**Your objective**
All entries, exactly as written, should be output again.

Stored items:
Content starts
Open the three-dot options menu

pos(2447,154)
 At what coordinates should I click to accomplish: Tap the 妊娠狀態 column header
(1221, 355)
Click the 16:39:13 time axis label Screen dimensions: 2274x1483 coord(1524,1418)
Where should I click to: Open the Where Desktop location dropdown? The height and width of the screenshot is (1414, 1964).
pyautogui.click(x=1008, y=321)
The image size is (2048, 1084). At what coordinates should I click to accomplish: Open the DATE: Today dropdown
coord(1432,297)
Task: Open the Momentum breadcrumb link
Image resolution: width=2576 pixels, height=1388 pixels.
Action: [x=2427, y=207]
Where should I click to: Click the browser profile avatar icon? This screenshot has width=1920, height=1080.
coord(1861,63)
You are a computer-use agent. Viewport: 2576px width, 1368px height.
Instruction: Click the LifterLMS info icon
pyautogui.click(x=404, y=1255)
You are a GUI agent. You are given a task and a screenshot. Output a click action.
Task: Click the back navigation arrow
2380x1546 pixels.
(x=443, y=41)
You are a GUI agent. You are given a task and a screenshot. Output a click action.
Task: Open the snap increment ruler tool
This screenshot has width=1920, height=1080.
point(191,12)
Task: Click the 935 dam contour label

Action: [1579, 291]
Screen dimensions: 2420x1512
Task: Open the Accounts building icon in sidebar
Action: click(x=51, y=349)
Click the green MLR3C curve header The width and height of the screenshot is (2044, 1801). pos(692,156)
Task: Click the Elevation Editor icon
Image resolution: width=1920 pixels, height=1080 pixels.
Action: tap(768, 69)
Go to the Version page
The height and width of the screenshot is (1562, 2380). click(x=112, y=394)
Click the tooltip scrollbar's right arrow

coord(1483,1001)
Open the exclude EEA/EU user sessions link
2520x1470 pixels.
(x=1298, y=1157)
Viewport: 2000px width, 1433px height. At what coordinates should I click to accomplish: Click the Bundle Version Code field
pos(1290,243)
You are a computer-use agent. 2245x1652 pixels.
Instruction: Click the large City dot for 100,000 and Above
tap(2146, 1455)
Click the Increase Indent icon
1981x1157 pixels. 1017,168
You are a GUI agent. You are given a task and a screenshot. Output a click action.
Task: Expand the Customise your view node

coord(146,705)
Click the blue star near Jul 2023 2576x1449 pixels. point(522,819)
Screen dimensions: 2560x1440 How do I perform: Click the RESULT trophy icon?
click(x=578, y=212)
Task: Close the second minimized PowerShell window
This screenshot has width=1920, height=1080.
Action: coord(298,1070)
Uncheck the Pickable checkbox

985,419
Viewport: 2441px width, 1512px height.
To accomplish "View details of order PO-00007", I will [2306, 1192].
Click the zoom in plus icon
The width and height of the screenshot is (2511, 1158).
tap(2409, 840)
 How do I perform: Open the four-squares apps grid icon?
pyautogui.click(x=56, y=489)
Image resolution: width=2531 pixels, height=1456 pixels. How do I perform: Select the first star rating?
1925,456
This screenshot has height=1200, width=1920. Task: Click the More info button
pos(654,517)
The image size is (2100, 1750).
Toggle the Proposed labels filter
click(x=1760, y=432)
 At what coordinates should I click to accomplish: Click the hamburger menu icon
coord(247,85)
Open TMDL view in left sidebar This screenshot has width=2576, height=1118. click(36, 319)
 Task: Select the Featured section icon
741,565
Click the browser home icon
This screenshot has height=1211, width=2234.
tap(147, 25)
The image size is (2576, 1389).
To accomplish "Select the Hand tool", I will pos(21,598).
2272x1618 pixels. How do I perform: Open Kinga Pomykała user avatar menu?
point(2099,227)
Content ends
**Task result**
Open the three-dot options menu

pos(2447,154)
 At what coordinates should I click to accomplish: Tap the 妊娠狀態 column header
(1221, 355)
Click the 16:39:13 time axis label Screen dimensions: 2274x1483 coord(1524,1418)
Where should I click to: Open the Where Desktop location dropdown? The height and width of the screenshot is (1414, 1964).
pyautogui.click(x=1008, y=321)
The image size is (2048, 1084). At what coordinates should I click to accomplish: Open the DATE: Today dropdown
coord(1432,297)
Task: Open the Momentum breadcrumb link
Image resolution: width=2576 pixels, height=1388 pixels.
Action: [x=2427, y=207]
Where should I click to: Click the browser profile avatar icon? This screenshot has width=1920, height=1080.
coord(1861,63)
You are a computer-use agent. Viewport: 2576px width, 1368px height.
Instruction: Click the LifterLMS info icon
pyautogui.click(x=404, y=1255)
You are a GUI agent. You are given a task and a screenshot. Output a click action.
Task: Click the back navigation arrow
2380x1546 pixels.
(x=443, y=41)
You are a GUI agent. You are given a task and a screenshot. Output a click action.
Task: Open the snap increment ruler tool
This screenshot has width=1920, height=1080.
point(191,12)
Task: Click the 935 dam contour label

Action: [1579, 291]
Screen dimensions: 2420x1512
Task: Open the Accounts building icon in sidebar
Action: click(x=51, y=349)
Click the green MLR3C curve header The width and height of the screenshot is (2044, 1801). pos(692,156)
Task: Click the Elevation Editor icon
Image resolution: width=1920 pixels, height=1080 pixels.
Action: tap(768, 69)
Go to the Version page
The height and width of the screenshot is (1562, 2380). click(x=112, y=394)
Click the tooltip scrollbar's right arrow

coord(1483,1001)
Open the exclude EEA/EU user sessions link
2520x1470 pixels.
(x=1298, y=1157)
Viewport: 2000px width, 1433px height. At what coordinates should I click to accomplish: Click the Bundle Version Code field
pos(1290,243)
You are a computer-use agent. 2245x1652 pixels.
Instruction: Click the large City dot for 100,000 and Above
tap(2146, 1455)
Click the Increase Indent icon
1981x1157 pixels. 1017,168
You are a GUI agent. You are given a task and a screenshot. Output a click action.
Task: Expand the Customise your view node

coord(146,705)
Click the blue star near Jul 2023 2576x1449 pixels. point(522,819)
Screen dimensions: 2560x1440 How do I perform: Click the RESULT trophy icon?
click(x=578, y=212)
Task: Close the second minimized PowerShell window
This screenshot has width=1920, height=1080.
Action: coord(298,1070)
Uncheck the Pickable checkbox

985,419
Viewport: 2441px width, 1512px height.
To accomplish "View details of order PO-00007", I will [2306, 1192].
Click the zoom in plus icon
The width and height of the screenshot is (2511, 1158).
tap(2409, 840)
 How do I perform: Open the four-squares apps grid icon?
pyautogui.click(x=56, y=489)
Image resolution: width=2531 pixels, height=1456 pixels. How do I perform: Select the first star rating?
1925,456
This screenshot has height=1200, width=1920. Task: Click the More info button
pos(654,517)
The image size is (2100, 1750).
Toggle the Proposed labels filter
click(x=1760, y=432)
 At what coordinates should I click to accomplish: Click the hamburger menu icon
coord(247,85)
Open TMDL view in left sidebar This screenshot has width=2576, height=1118. click(36, 319)
 Task: Select the Featured section icon
741,565
Click the browser home icon
This screenshot has height=1211, width=2234.
tap(147, 25)
The image size is (2576, 1389).
To accomplish "Select the Hand tool", I will pos(21,598).
2272x1618 pixels. How do I perform: Open Kinga Pomykała user avatar menu?
point(2099,227)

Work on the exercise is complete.